UM POR UM – ESTUDO COMPARADO SOBRE AS ELEIÇÕES EM TEMPOS DE PANDEMIA (AMÉRICA LATINA E NO MUNDO)

Entrevista com a jornalista Patrícia Campos Mello acerca dos efeitos da disseminação de informações falsas, no Brasil e na experiência internacional

 

Samara Castro | Patrícia Campos Mello

Patrícia Campos Mello, respondendo a questionamento inicial sobre o disparo em massa, apontou que diversos países possuem instrumentos para disseminar a desinformação, sendo o Facebook e o Twitter meios muito utilizados por conta falsas, e que o Brasil é o segundo mercado que mais utiliza o WhatsApp (atrás somente da Índia), o que se deve também ao fato de algumas operadoras oferecerem o uso dessa plataforma sem descontar do pacote de dados.

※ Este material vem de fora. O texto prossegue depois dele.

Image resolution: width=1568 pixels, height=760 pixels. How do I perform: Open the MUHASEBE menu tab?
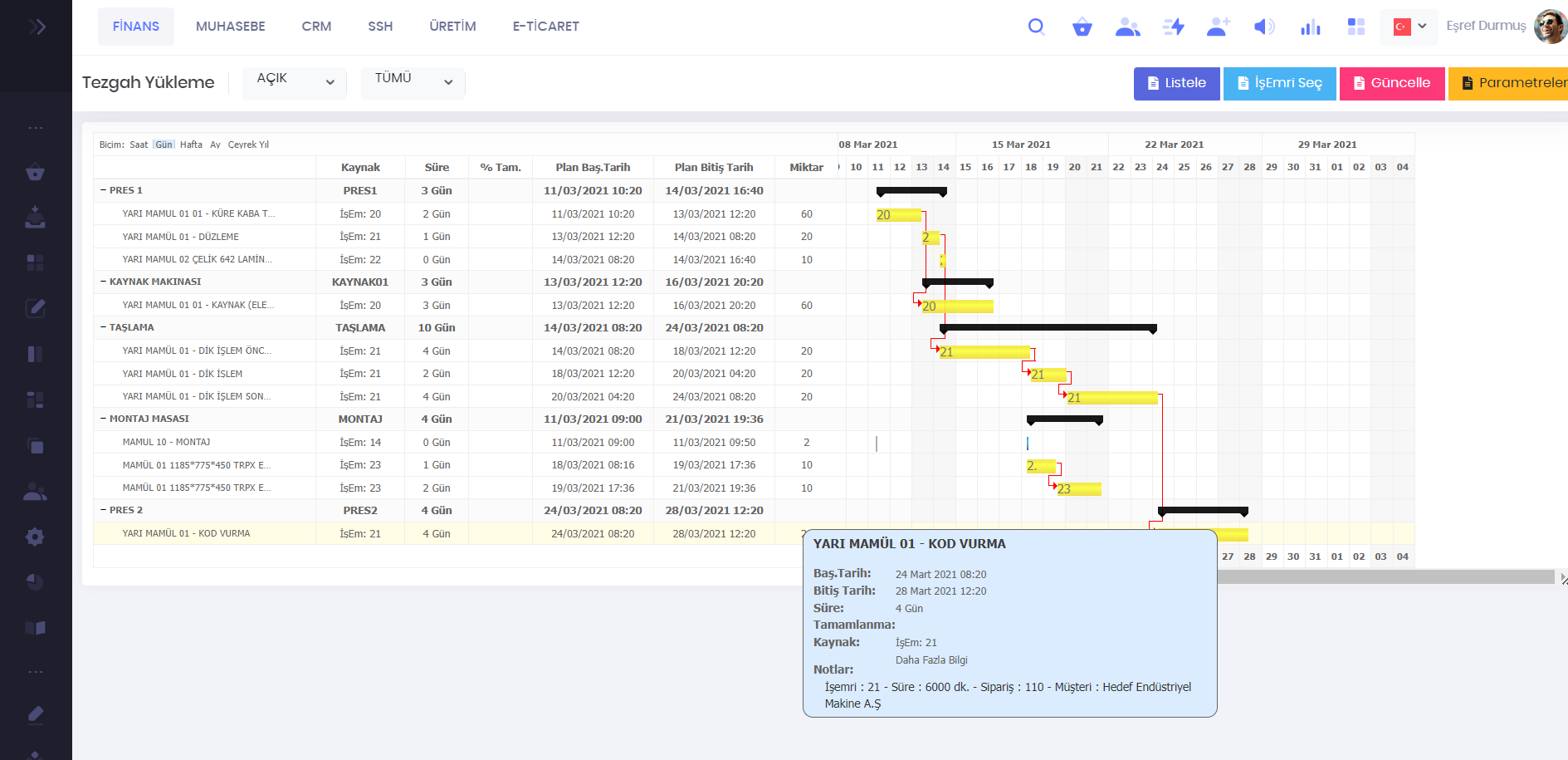(x=230, y=27)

No WhatsApp, aponta, é possível a circulação de informações descontextualizadas sem rastros, pois até mesmo diante de medidas judiciais o repasse de dados de usuários se mostra complicado. Assim, ainda que se deva defender a criptografia nos meios de comunicação, é necessário perceber que ela possibilita a disseminação de campanha sem responsabilização, ante a dificuldade de se descobrir o autor das divulgações e de se identificar o financiador dessas disseminações.

Na sequência, Patrícia Campos citou o caso de bloqueio da conta no Paypal do Olavo de Carvalho, destacando que essa conduta se deu porque a plataforma é uma empresa privada de pagamento e Olavo teria violado os seus termos de uso. Logo, a decisão por derrubar o conta se deu claramente em virtude da forte pressão social, sem haver violação à liberdade de expressão, algo que é muito comum nesse tipo de empresa, que teme represálias de anunciantes.

Em novo questionamento, informou que nenhum país conseguiu criar uma legislação que resolva todos os problemas nessa temática. E que, no Brasil, deve-se temer a circulação de informações e o uso das redes para fazer campanha eleitoral. Como exemplo, citou que na Índia houve a criação de um programa em que o governo distribuía celulares com um aplicativo já instalado que propagava dados do usuário. Segundo ela, esse tipo de aplicativo irá chegar logo no Brasil para segmentar mensagens para eleitores específicos.

Samara Castro, na sequência, abordou a migração da audiência controlada pelas plataformas para outras, tendência que pode efetivamente chegar ao Brasil como técnica de marketing político. A isso, respondeu Patrícia que o Tribunal Superior Eleitoral vedou o disparo em massa, e que, com isso, o WhatsApp passou a processar empresas por uso irregular de sua plataforma.

Finalizando o painel, apontou Patrícia Campos que na pandemia houve uma revalorização do jornalismo profissional, justamente porque quando se trata de assunto sério – como o são os óbitos em decorrência da COVID -, a sociedade requer uma fonte confiável e não uma informação proveniente do seu grupo do WhatsApp.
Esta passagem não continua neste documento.